The development of in vitro meat from validated tissue engineering techniques has emerged as a more sustainable and ethical method of meat production. To date, the expansion of cellular agriculture is believed to be dependent on four pillars: animal free scaffolds, serum free media, bioreactors and cell lines or stem cells. In 2014, decellularized plant tissue emerged as an animal free scaffold for three-dimensional cell culture. Despite the fact that plant parenchyma provides a relatively porous and biocompatible substrate with stiffness values similar to those of muscle tissue, it lacks a number of physical, biochemical, and topographical cues necessary to recapitulate the microenvironment sensed by cells. A crucial characteristic of skeletal muscle tissue is the aligned arrangement of myofibers. Yet, a great deal of knowledge has come from in vitro studies where cells appear randomly scattered.
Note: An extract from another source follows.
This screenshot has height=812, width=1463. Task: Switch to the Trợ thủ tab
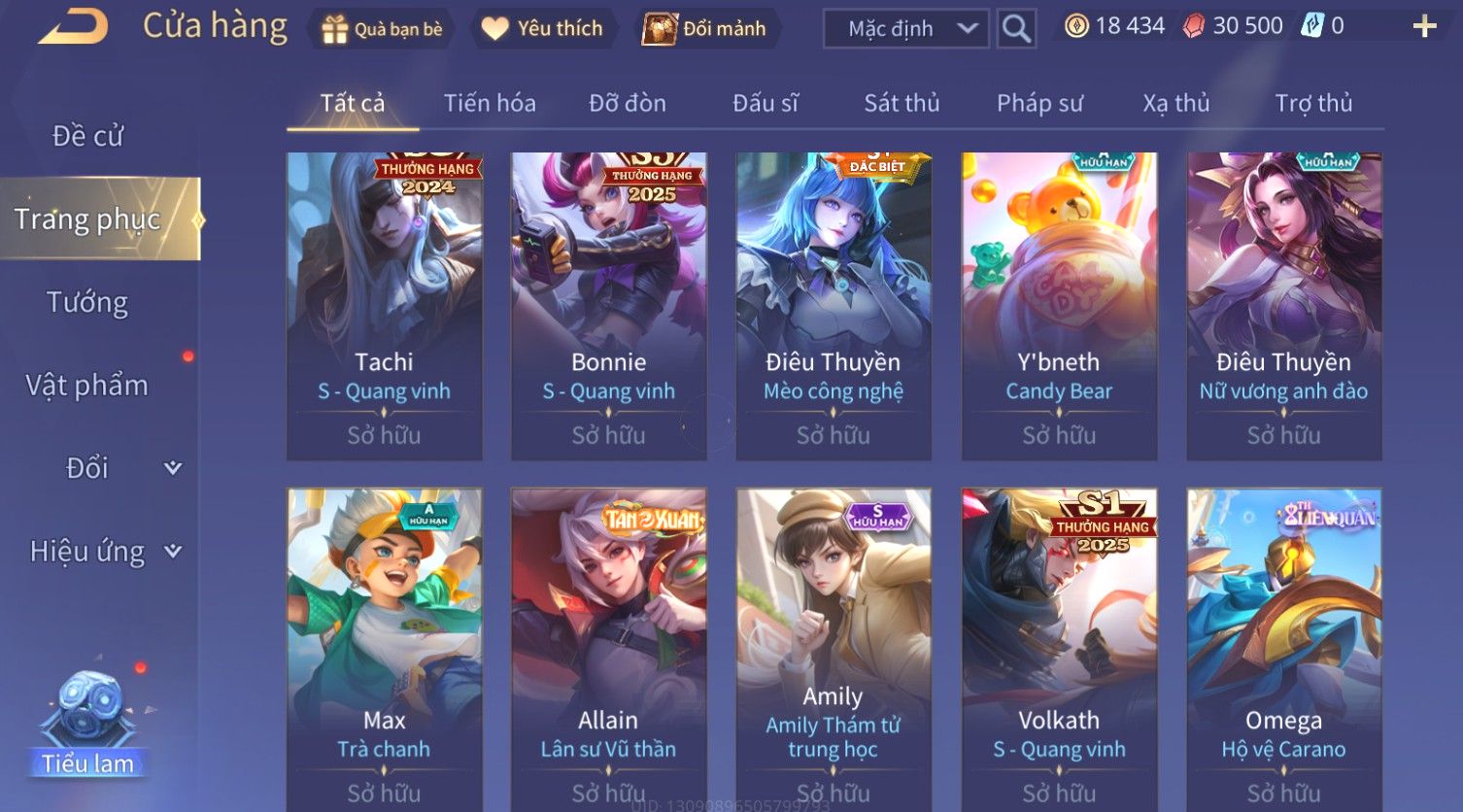(1313, 103)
This is turn has created a discrepancy between in vivo and in vitro studies due to widely supported observation that spatial orientation greatly influences gene expression. As part of this thesis, microchannels were developed by longitudinally cutting the vascular bundle of celery (Apium graveolens). Based on the guided alignment of cells on synthetic microchannels, I hypothesize that myoblast will not only align parallel to the vascular bundle but fuse into aligned myotubes. Results show that following 10 days in culture, the normalized orientation of F-actin filaments was determined to be 1.2 ± 2.0°. Subsequent to myoblast alignment, differentiation for 5 days led to the formation of myotubes with a normalized orientation of 8.6 ± 23.8°. Granted that alignment is a crucial characteristic of skeletal muscle tissue, it constitutes only one parameter. Fully recapitulating the microenvironment will need to extend beyond topographical cues, as plant vascularization is partially hydrophobic, approximately 30x stiffer than muscle tissue, and lacks the biochemical cues of mammalian extracellular matrix.